Już się krótko tłumaczę. Wiersze sendeckie to lapidarne teksty z wyzywająco krótkimi wersami. Gdyby – dla wyrazistości przykładu – uśrednić nakłady i wielkość czcionek stosowanych w poezji polskiej, to jesteś prawdopodobnie autorem zużywającym najmniej farby drukarskiej. Oczywiście, nie tylko takie wiersze piszesz, i w W dobrze słyszę twój głos, twoją prozodię, dzięki którym wszystkie utwory stanowią całość. I słyszę nie tylko dlatego, że ileś razy byłem na twoich wieczorach. Powiedziałeś przed chwilą o ironii, która poniekąd sama się znosi (powtórzę: poniekąd). David Foster Wallace już ćwierć wieku temu tak przekonująco pisał o wielozwrotnych ironiach, które doprowadziły do sytuacji, że trudno cokolwiek powiedzieć na serio. Czy to również twój problem?

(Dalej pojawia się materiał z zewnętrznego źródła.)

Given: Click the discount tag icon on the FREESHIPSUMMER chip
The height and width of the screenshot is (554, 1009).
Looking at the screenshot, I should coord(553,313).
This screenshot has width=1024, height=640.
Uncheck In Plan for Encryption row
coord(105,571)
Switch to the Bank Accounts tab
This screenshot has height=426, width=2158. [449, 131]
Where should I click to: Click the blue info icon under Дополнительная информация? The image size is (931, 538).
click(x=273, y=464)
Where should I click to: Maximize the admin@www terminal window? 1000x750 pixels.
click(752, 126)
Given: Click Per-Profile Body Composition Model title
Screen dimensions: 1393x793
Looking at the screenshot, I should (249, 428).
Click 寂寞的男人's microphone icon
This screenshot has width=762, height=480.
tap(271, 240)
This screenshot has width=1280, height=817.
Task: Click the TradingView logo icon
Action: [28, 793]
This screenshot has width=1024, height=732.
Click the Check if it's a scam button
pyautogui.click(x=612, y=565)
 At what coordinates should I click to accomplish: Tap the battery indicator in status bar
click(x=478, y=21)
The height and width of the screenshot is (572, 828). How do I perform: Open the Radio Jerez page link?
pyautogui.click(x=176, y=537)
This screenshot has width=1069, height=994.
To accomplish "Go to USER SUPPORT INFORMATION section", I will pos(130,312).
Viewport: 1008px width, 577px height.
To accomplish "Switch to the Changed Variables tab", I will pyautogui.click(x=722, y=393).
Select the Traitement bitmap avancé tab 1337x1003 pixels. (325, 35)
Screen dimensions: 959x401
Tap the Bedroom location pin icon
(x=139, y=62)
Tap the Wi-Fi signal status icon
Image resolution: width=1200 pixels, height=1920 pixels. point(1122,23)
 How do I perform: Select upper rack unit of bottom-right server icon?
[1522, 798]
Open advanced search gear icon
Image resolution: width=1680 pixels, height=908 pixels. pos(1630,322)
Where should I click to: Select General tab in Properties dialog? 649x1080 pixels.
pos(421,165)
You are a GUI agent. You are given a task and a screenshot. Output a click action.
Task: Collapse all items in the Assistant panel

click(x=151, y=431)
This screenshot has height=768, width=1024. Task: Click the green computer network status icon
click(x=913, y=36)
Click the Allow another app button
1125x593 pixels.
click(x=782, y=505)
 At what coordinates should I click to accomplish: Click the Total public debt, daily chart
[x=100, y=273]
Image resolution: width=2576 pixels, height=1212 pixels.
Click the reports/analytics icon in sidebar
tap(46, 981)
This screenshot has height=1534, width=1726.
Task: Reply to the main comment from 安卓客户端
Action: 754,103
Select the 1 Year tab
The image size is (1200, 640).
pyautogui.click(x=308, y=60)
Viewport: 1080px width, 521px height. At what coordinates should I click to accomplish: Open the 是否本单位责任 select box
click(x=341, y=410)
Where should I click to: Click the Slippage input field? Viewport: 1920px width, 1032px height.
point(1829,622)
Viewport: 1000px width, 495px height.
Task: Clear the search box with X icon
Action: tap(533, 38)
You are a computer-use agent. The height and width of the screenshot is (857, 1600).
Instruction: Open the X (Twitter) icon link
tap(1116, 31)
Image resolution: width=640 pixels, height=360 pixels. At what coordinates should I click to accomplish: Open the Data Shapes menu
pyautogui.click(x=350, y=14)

OK, dajmy spokój badaniu objętości farby, jakie to ma w końcu znaczenie. Co do ironii, to nie mam z nią absolutnie żadnego problemu. Zabawne, że pytasz o DFW, bo niedawno czytałem tekst, o którym wspominasz, i sądzę, że ekstrapolowanie kłopotu Wallace’a z ówczesną młodą prozą amerykańską, którą – pewnie słusznie – obwiniał o naśladowanie pewnego typu telewizyjnej maniery intertekstualizacji programów, na użycie ironii w ogólności to przesada, a przede wszystkim nieporozumienie. Myślę, że u DFW przerodziło się to w rodzaj obsesji i w połączeniu z innymi problemami przyczyniło się do jego tragicznego końca. Mnie się zdaje, że serio nie stoi w opozycji do ironii, lecz do buffo; a ironia może być śmiertelnie poważna, także jako narzędzie poznania. Zresztą, słabo wyznaję się na tych wszystkich teoriach. Pamiętam, że na początku sławnego wykładu Paul de Man cytuje Schlegla, który powiada, mniej więcej, iż jeśli ktoś ironii nie czuje, to mu się jej nijak nie wytłumaczy, i mnie, prostemu lirykowi, to najzupełniej wystarcza.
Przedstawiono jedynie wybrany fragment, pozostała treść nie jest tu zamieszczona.